Monday, February 22, 2016
South Africa's broadcasting regulator, Icasa, 'warned' over Infinity Media's application to make the Gupta TV channel ANN7 on DStv a free-to-air news channel.
South Africa's broadcasting regulator, Icasa is being "warned" over the application by the Gupta family and president Jacob Zuma's son for a commercial free-to-air TV licence through which it wants to make ANN7 (DStv 405) a freely available, national TV channel.
If approved by the Independent Communications Authority of South Africa (Icasa), the channel - one of 4 possible new commercial free-to-air TV channels that could be licensed - will become the first new freely available commercial TV broadcasters since e.tv was licensed in 1998.
On Sunday City Press reported that a legal opinion sourced by the broadcasting regulator itself, advised that granting a new free-to-air commercial TV licence to Infinity Media Networks would be illegal since the company's foreign ownership is too large.
According to the legal opinion that the Mkhabela Huntley law firm gave to Icasa, Infinity Media Networks bid should be rejected since the company contravenes the foreign ownership clause in the Electronic Communications Act as it is 37,1% foreign-owned and controlled by Essel Media in India as a major shareholder.
The influential Gupta faimly and president Jacob Zuma's son, Duduzane Zuma, are shareholders in Infinity Media Networks who has been supplying the ANN7 TV news channel to MultiChoice's DStv satellite pay-TV platform.
Infinity Media Networks wants to take ANN7 beyond DStv and make it a nationally available TV news channel to compete with the SABC's SABC News and e.tv's eNews.
The COPE political party in a statement says that "all opposition parties will keep a sharp lookout to see how Icasa is going to process the responses to the tender" for the highly prized free-to-air digital broadcasting licence.
"Infinity Media Networks, we learn, has ambitious plans to turn ANN7 into our country's primary news source. This might possibly have been the goal from the inception of ANN7 setting up operations," says Dennis Bloem, COPE spokesperson.
"Now that South Africa has witnessed how calamitous it is for the state or a state institution to argue lamely that it was an error of the law for failing to act correctly, Icasa must be warned to proceed within the very strictest confines of the law. If it acts in defiance of the law, serious consequences will follow."

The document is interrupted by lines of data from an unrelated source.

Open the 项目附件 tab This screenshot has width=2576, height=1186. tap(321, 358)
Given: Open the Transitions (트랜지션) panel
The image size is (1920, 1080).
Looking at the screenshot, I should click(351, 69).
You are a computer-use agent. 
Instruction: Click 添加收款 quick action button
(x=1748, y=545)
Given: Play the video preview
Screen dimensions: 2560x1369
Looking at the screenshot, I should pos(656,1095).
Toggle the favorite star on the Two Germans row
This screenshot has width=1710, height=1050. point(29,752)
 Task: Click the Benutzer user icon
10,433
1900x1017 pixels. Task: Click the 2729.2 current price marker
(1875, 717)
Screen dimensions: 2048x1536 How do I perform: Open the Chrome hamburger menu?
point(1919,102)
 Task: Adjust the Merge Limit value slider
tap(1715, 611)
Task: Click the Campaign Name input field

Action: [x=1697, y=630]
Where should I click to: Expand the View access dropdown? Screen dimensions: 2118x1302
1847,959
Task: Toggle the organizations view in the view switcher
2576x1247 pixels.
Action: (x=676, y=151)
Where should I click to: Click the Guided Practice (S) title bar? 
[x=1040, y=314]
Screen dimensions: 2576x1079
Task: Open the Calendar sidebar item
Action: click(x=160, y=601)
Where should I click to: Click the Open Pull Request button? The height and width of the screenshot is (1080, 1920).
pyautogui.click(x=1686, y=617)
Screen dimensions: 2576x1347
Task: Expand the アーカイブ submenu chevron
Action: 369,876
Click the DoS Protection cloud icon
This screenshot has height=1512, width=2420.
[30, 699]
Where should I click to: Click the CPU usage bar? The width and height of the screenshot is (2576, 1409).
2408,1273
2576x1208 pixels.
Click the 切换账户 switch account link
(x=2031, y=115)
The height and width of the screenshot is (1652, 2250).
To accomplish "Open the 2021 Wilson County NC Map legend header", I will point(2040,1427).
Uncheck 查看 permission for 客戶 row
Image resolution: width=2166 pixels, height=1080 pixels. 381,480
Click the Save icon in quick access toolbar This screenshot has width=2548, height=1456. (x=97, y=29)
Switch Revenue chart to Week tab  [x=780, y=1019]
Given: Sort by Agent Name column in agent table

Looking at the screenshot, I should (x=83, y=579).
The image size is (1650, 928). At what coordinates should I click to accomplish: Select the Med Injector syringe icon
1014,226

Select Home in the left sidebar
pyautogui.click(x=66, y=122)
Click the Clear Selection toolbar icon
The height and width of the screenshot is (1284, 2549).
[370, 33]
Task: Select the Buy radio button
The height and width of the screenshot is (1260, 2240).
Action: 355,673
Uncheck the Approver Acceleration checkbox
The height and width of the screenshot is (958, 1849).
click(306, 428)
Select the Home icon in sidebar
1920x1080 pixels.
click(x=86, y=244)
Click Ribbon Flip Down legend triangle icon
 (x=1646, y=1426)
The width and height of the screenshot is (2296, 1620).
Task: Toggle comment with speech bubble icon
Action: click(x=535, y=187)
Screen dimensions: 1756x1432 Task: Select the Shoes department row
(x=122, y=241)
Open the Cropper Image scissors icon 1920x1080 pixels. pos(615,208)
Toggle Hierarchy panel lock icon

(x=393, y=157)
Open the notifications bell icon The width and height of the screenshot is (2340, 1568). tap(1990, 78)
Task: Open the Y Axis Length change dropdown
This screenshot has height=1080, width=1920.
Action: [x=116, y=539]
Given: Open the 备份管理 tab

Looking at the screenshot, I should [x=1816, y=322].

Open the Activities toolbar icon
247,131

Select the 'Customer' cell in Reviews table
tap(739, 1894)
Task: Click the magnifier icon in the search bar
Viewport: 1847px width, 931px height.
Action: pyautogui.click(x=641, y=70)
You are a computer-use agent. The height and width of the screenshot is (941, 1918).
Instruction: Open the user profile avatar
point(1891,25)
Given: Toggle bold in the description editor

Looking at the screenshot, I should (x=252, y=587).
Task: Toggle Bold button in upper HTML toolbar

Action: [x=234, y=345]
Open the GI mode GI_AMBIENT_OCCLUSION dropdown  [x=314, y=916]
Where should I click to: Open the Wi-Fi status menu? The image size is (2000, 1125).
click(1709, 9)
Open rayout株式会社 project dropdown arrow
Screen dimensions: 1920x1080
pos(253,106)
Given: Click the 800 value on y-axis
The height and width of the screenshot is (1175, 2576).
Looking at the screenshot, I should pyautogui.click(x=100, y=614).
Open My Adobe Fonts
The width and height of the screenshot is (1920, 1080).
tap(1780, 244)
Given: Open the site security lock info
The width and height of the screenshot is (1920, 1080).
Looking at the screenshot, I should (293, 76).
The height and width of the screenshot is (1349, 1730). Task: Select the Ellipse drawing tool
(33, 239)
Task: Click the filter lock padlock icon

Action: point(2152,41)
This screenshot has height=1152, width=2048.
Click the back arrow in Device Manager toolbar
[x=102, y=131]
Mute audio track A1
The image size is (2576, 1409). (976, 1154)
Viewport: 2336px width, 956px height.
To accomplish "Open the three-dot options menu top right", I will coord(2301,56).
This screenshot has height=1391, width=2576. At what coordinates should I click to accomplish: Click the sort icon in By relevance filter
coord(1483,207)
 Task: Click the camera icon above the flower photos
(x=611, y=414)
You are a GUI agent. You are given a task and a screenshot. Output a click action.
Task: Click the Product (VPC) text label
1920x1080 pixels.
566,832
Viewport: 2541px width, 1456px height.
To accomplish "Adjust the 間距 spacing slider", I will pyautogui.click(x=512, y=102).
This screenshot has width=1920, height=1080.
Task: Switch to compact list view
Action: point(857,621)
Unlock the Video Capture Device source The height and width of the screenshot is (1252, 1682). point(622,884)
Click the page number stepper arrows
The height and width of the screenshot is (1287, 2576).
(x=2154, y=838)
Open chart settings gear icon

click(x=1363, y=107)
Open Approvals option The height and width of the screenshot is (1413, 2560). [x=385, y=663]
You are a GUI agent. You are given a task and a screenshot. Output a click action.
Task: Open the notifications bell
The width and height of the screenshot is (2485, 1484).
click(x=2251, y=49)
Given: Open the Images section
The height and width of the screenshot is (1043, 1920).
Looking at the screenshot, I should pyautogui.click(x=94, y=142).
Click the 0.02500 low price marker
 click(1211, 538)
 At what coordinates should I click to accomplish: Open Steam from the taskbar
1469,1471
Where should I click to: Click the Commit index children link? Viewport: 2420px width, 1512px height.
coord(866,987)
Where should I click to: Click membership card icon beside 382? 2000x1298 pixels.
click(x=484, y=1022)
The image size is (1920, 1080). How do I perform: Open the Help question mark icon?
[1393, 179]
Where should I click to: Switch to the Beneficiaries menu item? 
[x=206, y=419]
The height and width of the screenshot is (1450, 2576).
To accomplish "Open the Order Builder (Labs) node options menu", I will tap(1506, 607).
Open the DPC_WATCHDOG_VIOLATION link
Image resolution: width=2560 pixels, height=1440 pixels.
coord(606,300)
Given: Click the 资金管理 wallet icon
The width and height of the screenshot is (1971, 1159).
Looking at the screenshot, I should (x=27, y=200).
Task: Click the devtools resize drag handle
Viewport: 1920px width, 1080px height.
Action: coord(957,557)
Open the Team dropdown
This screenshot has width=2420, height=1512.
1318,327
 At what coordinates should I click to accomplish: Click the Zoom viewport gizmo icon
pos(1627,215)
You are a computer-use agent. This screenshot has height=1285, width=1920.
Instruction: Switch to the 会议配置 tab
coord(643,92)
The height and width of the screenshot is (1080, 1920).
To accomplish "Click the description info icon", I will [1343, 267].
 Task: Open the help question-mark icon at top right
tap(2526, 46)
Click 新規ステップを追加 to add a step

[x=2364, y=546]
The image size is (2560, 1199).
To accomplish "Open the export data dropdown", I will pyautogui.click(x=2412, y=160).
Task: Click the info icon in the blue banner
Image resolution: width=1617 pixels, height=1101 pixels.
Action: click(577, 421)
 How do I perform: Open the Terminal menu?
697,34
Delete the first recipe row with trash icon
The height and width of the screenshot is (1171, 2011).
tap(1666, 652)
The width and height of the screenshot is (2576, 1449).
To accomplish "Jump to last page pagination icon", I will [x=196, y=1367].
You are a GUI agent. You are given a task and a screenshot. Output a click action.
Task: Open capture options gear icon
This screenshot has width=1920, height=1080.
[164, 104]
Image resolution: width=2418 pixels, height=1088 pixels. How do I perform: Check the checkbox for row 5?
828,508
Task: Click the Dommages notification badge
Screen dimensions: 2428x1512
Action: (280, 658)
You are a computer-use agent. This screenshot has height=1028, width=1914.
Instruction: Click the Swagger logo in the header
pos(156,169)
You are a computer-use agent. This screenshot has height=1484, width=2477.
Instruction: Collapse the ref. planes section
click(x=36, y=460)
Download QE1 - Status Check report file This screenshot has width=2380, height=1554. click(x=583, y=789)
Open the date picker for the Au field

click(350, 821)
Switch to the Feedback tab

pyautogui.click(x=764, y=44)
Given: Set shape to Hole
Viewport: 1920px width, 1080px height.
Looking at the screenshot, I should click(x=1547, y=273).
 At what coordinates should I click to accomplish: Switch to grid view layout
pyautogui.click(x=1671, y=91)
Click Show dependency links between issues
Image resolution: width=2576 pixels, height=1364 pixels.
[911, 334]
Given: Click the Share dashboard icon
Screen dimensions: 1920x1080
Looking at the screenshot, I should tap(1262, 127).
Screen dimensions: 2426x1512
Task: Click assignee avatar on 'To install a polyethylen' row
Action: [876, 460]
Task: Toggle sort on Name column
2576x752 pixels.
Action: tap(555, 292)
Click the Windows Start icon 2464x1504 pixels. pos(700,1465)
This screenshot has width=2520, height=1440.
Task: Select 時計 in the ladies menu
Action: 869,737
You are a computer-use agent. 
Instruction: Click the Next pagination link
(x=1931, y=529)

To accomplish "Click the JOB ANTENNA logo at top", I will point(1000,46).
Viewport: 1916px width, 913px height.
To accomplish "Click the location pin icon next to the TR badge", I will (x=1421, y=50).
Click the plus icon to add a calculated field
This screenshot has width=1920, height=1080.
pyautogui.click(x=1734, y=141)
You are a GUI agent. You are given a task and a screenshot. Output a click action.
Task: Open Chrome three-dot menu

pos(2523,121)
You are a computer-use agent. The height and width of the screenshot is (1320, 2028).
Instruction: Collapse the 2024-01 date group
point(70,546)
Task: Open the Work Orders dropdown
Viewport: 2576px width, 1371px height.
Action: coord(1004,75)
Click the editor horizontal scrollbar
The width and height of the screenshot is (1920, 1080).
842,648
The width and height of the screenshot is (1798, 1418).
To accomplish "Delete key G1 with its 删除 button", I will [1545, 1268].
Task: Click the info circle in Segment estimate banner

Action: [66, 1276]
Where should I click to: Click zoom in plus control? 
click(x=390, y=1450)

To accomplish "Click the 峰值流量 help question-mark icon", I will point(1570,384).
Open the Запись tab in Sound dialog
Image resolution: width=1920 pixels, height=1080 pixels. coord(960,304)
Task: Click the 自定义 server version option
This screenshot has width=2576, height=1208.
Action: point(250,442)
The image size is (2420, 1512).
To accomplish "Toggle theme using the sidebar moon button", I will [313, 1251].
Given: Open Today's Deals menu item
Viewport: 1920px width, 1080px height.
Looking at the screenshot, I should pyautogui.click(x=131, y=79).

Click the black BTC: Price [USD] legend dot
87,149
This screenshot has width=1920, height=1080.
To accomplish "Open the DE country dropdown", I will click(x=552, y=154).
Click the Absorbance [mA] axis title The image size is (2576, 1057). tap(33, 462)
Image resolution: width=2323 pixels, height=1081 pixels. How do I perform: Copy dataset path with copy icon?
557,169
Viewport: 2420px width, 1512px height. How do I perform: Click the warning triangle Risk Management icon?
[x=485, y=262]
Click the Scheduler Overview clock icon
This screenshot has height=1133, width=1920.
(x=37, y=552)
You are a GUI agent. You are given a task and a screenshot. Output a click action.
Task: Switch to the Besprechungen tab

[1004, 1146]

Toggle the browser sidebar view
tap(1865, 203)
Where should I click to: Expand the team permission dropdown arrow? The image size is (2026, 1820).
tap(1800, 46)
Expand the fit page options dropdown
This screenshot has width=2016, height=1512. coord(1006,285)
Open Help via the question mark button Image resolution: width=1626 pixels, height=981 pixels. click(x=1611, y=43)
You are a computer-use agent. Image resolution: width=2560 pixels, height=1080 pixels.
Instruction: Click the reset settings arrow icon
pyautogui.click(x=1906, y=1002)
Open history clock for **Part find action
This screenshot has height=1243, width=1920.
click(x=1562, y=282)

"While Icasa is still considering all submissions and no decision has been taken, it should understand that the matter is now made public and all eyes are on Icasa."
"The fact that this licence will allow the licensee to reach as many as 12 million viewers will give it the same reach as the SABC and e.tv. As such, the decision that Icasa takes must be rational and well thought out".